Given $p$ odd prime and $G=S_p$ and $P\leq G$ $p$-Sylow and $H=N_G(P)$ find $|H|$ and prove if $p=5$ then $H \cong C_4 \ltimes C_5 $

Question

Given $p$ odd prime and $G=S_p$ and $P\leq G$ $p$-Sylow and $H=N_G(P)$ find $|H|$ and prove if $p=5$ then $H \cong C_4 \ltimes C_5 $.
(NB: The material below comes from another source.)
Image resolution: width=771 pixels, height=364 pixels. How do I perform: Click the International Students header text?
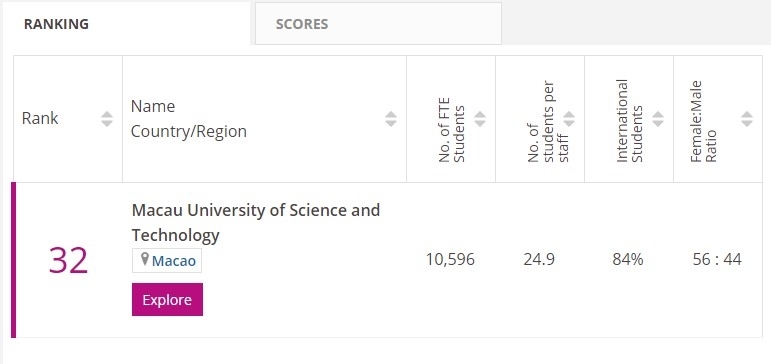(x=629, y=121)
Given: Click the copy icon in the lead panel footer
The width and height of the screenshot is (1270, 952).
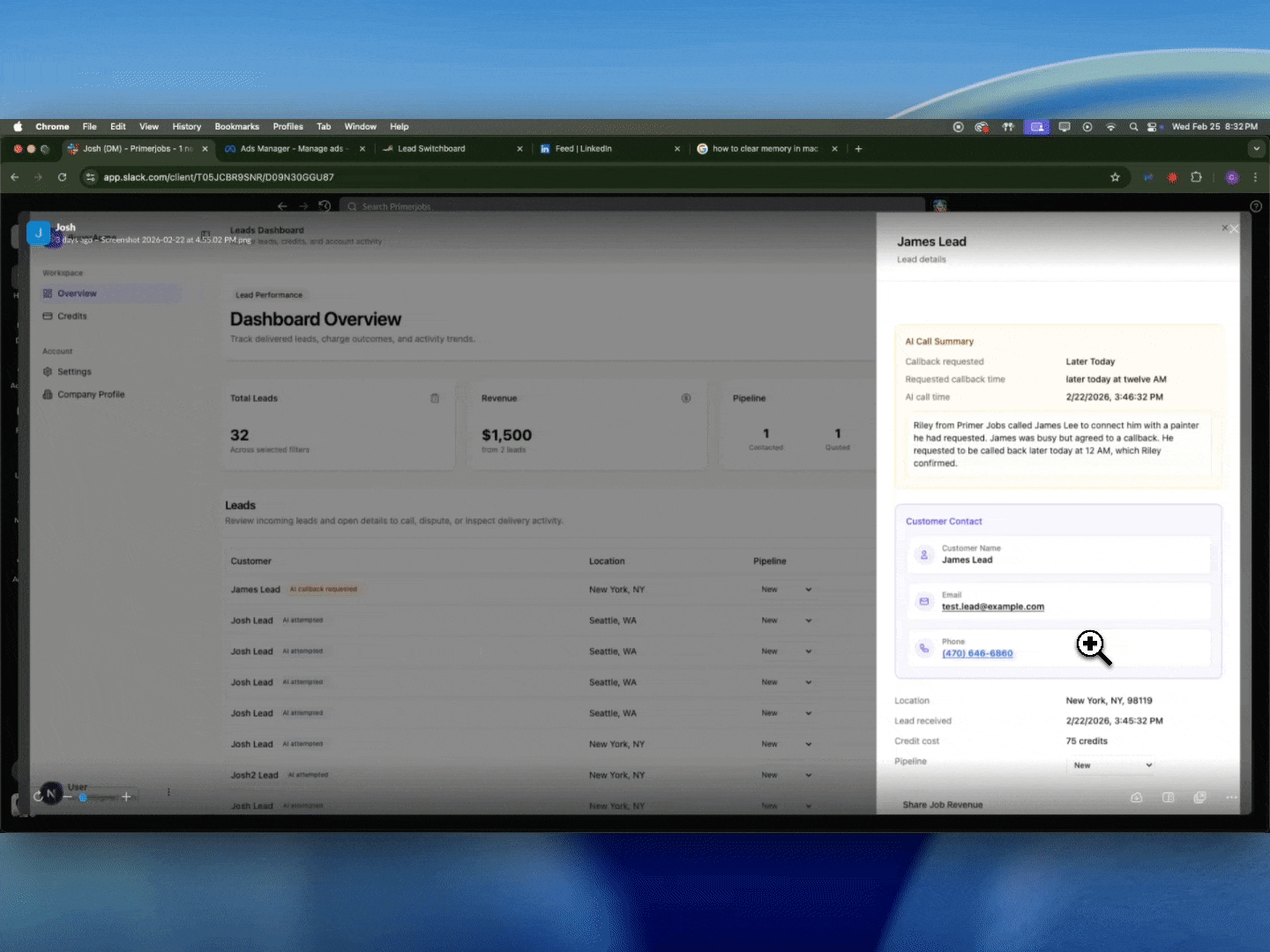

For the first part we know that if we set $n_p$ the number of Sylow groups in $G$ then $n_p=1(p)$ and $n_p\mid (p-1)!$ so $n_p\in\{1,(p-2)!\}$ if $n_p=1$ then $P$ is normal and $H$ is all $G$ and otherwise we can use the stabilizer orbit thm. and get $|H|=p(p-1)$ not sure how to should I procced and say that $n_p\neq1$ and not sure if the calculations are right. any help please

Answer 1

Hints.

1. $P$ is a cyclic group. Let $P=\operatorname{gr}(\sigma)$.

2. For every $k$, $0<k<p$ there exists $\alpha\in S_p$ such that $\alpha\sigma\alpha^{-1}=\sigma^k$.

3. If $\alpha,\beta\in S_p$ and $\alpha\sigma\alpha^{-1}=\beta\sigma\beta^{-1}$, then $\alpha P=\beta P$.

4. It follows that $|H/P|=p-1$. In fact $H/P\cong\mathbb{Z}_p^*$.